I’ve been relatively open about things here, but I’ve also withheld content. I’m grateful I have a place where I can be open about it, although I find that writing daily on the topic would be pretty much a copy and paste kind of philosophy at this point. When there’s nothing going on, there’s nothing going on. That’s where I’ve been for a while now. And, it’s getting to me.
Social media at this point has become a blessing and a curse in that regard. Twitter and Facebook help me keep up on what’s going on in my friends’ lives when a phone call doesn’t always happen. That’s the good thing. The bad thing is reading through tweets and FB updates and seeing conversations about parents experiencing the new things their babies do each day, or finding an announcement that another one of my friends or family members is expecting.

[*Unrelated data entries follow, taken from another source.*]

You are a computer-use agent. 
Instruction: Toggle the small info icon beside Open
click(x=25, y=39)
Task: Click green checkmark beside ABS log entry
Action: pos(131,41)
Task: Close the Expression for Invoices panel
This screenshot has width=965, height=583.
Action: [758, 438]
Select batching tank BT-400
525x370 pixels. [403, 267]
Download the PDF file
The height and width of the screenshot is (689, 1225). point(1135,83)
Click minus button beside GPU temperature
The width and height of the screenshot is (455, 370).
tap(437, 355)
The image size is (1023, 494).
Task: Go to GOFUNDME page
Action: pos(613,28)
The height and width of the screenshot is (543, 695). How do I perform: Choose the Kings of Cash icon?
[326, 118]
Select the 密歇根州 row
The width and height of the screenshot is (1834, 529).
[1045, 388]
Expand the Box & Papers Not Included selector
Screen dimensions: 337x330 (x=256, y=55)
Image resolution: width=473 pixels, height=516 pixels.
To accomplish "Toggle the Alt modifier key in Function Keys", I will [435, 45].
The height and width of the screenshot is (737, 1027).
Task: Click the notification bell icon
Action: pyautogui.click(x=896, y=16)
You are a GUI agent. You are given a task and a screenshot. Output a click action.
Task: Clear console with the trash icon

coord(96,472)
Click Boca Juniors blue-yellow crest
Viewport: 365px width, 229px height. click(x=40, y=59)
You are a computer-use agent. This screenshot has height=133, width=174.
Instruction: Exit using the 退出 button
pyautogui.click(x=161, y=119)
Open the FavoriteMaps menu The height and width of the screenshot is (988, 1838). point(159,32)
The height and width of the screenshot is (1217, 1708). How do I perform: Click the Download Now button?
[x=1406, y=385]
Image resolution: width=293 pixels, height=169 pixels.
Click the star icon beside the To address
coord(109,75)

I guess that’s one of the reasons I’ve been withdrawn with regard to social media lately too. It just really hurts. And, if it hurts, I don’t want to do it. Don’t get me wrong, I love my friends who have children. And I love their children. I’m not trying to say that I don’t want to be around kids or people who have kids. It’s just rough. And honestly, it seems to be getting rougher. As much as I’m optimistic about things, when I hit a funk like I’m in at the moment, it’s one helluva funk. This present funk has been getting deeper and deeper for a while now. I hope that by writing, it will help release some of that weight hanging on my soul.
My promise to myself is that I am going to write here daily. I don’t care if it’s a few sentences. I have to have somewhere to lay my thoughts out before they keep bogging me down.